You start at 0 (it's optimal)

then you select i that maximize(0+A[0+x]) (i.e that maximize the reachability for the next element)

from that i you can reach any other element that is reachable from all other elements reachable from 0 (it's a long sentence, but it means : who can do more, can do less, therefore if i is not optimal,it's as good as optimal)

So i is optimal

then following step by step this reasoning, it proves the optimality of the method.

If someone knows how to formulate that more mathematically, feel free to update it.

Answer 2

Treat the array of numbers as a graph and then the problem is equivalent to the Shortest Path Problem, which can be solved in O(|E|+|V|log|V|) time using Dijkstra's algorithm.

E = ∑ of the numbers.

V = # of numbers.

Answer 3

Use your basic idea, but start from the beginning instead and you can get O(n).

The goal is to make a sequence (A_i1, A_i2, ..., A_ik, ...) such that

1. positions 0,1,2,...,ik can be reached in k or fewer steps

2. positions i(k-1)+1, i(k-1)+2, ..., ik cannot be reach in fewer than k steps

The base case is easy:

i0 = 0
i1 = A[0]

and the inductive part isn't too complicated:

i(k+2) = max { A_(ik+1) + ik , A_(ik+1) + ik+1, ..., A_(i(k+1)) + i(k+1) }

Answer 4

I'll go against the flow and tell you that your algorithm is "perfect".

It uses dynamic programming in its cleanest form, and its complexity is not so bad. In this sense, I'd say it is likely to be what was expected from you at the interview.

If you have a bound on the entries (say A[i] <= C(N)), then its complexity is O(N * max(C(N), N)). For instance, if all the entries are less than K, it is O(N).

Using Dijkstra's algorithm (or more generally reducing the problem to a shortest path problem) is smart, but I rank it behind the clean DP solution, since graph algorithms are complex (and it could backfire at an interview if you were asked about them).

Note that Dijkstra would be O(N C(N) + N log N) instead (N vertices, and N C(N) edges). So depending on C, you are either strictly better or equal in complexity.

Answer 5

You could formulate it as a graph algorithm (really, what problem can't be?). Let the positions in the array be the vertices, and the possible destinations have an edge from each vertex. In your example, vertex 0 would have edges to 1 and 2, while vertex 1 would have edges to 2, 3, 4 and 5.

There are several efficient graph search algorithms. For instance, Dijkstra's is O(|E| + |V|log|V|), and A* is O(log h*), which is better if you can come up with a good heuristic.

GIVEN MATERIAL:
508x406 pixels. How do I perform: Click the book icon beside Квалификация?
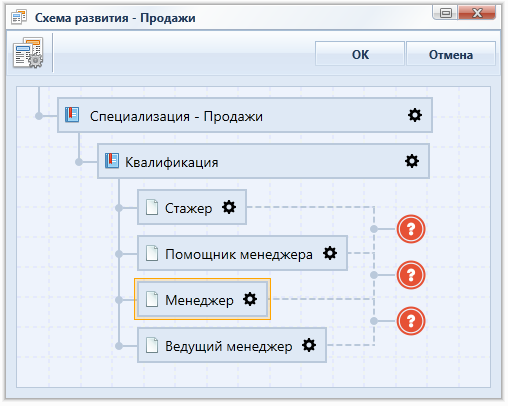[x=112, y=161]
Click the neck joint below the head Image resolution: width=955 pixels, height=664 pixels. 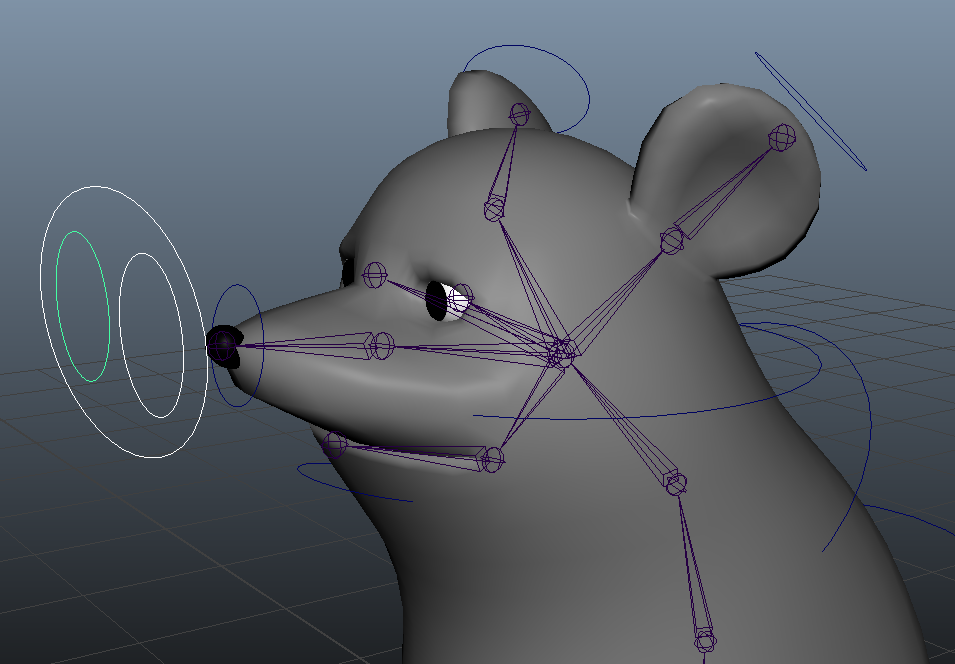tap(676, 484)
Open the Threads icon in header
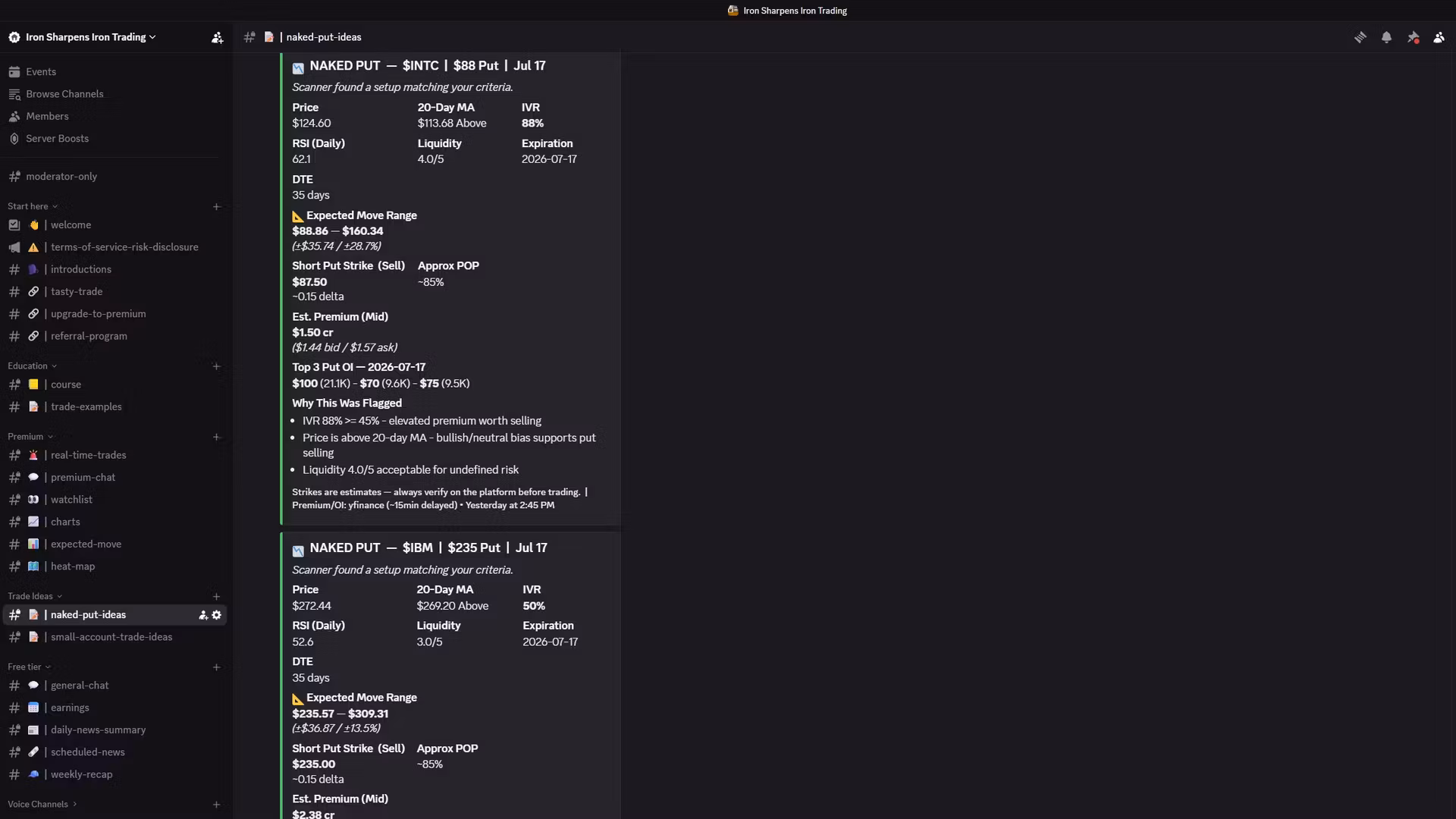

EXERCISES:
1. Answer these questions from the algorithm thread:
(a) According to Answer 2, what does E equal?
(b) According to Answer 3, what running time do you get by starting from the beginning?
(c) According to Answer 5, what is the complexity of A*?
2. Retype the algorithm thread from "I'll go against" up to and including "at the interview.".

SOLUTIONS TO THE TASKS:
1.
(a) The sum of the numbers.
(b) O(n).
(c) O(log h*).

2.
I'll go against the flow and tell you that your algorithm is "perfect".

It uses dynamic programming in its cleanest form, and its complexity is not so bad. In this sense, I'd say it is likely to be what was expected from you at the interview.